**SUPPLIED MATERIAL**
┏━━

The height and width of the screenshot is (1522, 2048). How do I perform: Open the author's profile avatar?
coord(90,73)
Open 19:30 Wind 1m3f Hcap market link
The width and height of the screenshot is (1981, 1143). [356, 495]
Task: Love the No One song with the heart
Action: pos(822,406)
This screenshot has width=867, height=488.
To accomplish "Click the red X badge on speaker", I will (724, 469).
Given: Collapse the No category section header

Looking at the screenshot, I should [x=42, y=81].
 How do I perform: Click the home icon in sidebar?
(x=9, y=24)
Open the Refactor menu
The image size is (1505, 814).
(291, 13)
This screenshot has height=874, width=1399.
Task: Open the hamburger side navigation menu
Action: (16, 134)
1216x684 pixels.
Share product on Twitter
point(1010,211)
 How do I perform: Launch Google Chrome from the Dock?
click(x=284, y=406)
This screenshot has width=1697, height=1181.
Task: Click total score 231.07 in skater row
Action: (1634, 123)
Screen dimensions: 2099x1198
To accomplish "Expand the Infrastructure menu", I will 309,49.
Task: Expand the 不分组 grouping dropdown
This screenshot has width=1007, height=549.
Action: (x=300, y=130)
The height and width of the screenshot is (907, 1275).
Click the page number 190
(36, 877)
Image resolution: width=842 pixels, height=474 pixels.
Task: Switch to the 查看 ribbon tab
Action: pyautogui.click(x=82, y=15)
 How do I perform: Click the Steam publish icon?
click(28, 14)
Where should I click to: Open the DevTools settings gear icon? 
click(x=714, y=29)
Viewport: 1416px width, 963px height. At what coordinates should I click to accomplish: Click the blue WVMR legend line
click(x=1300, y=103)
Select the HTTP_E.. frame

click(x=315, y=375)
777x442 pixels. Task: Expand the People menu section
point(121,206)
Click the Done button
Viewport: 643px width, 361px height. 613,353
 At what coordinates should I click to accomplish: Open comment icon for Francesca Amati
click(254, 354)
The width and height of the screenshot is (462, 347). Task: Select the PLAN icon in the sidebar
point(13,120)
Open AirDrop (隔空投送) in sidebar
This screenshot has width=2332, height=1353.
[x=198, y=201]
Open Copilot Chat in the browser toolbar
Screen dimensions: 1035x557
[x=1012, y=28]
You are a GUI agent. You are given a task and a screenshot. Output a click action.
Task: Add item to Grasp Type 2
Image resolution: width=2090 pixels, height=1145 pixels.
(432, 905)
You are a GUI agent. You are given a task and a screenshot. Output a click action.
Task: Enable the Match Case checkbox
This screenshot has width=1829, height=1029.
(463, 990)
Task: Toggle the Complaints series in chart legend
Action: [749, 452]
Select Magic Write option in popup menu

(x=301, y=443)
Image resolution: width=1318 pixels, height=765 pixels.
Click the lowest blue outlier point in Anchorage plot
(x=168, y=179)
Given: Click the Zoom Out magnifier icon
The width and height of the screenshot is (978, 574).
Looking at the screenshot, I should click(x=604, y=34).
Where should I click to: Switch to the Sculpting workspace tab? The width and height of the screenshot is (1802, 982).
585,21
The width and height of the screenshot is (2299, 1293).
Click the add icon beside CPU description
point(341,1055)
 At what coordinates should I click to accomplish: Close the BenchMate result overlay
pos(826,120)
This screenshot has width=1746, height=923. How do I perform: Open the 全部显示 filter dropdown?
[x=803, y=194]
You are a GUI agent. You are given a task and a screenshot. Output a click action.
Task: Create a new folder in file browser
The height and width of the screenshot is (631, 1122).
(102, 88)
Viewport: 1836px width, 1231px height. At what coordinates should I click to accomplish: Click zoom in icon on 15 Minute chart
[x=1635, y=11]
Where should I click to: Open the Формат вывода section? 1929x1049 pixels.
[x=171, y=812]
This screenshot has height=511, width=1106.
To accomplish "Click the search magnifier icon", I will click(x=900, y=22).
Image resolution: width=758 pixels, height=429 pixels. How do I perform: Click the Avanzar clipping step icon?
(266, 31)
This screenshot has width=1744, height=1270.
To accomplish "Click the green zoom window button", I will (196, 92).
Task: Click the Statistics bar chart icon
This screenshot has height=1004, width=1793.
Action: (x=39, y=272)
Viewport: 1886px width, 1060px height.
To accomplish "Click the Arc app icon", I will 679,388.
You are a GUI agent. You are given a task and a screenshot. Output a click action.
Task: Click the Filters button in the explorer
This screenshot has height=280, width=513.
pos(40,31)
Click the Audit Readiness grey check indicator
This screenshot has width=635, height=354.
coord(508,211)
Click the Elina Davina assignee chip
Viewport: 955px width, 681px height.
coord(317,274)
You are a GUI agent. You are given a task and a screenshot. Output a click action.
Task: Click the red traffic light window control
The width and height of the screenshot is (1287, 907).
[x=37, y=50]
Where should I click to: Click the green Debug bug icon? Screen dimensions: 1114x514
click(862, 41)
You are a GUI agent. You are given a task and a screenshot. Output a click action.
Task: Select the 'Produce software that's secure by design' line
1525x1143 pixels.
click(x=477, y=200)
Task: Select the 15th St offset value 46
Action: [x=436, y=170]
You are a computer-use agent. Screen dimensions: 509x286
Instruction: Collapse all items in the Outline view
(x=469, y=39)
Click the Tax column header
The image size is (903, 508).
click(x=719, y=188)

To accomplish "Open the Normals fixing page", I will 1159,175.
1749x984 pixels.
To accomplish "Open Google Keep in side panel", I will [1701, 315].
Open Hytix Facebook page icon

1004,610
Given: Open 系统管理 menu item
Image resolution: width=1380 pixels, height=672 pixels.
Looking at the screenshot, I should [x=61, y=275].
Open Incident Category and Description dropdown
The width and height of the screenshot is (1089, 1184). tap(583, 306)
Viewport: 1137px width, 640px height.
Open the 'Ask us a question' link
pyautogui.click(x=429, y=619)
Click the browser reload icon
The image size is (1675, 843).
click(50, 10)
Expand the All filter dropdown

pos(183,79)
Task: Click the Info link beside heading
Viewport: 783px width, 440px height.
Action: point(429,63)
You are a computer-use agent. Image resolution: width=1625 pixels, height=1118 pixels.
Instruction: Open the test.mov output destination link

┗━━

**TASK BRIEF**
Scan the records above for the lines holding "Image resolution: width=1380" and "Viewport: 1137px width, 640px height.". Transcribe those two and every line between them word for word, and no others.

**THE ANSWER**
Image resolution: width=1380 pixels, height=672 pixels.
Looking at the screenshot, I should [x=61, y=275].
Open Incident Category and Description dropdown
The width and height of the screenshot is (1089, 1184). tap(583, 306)
Viewport: 1137px width, 640px height.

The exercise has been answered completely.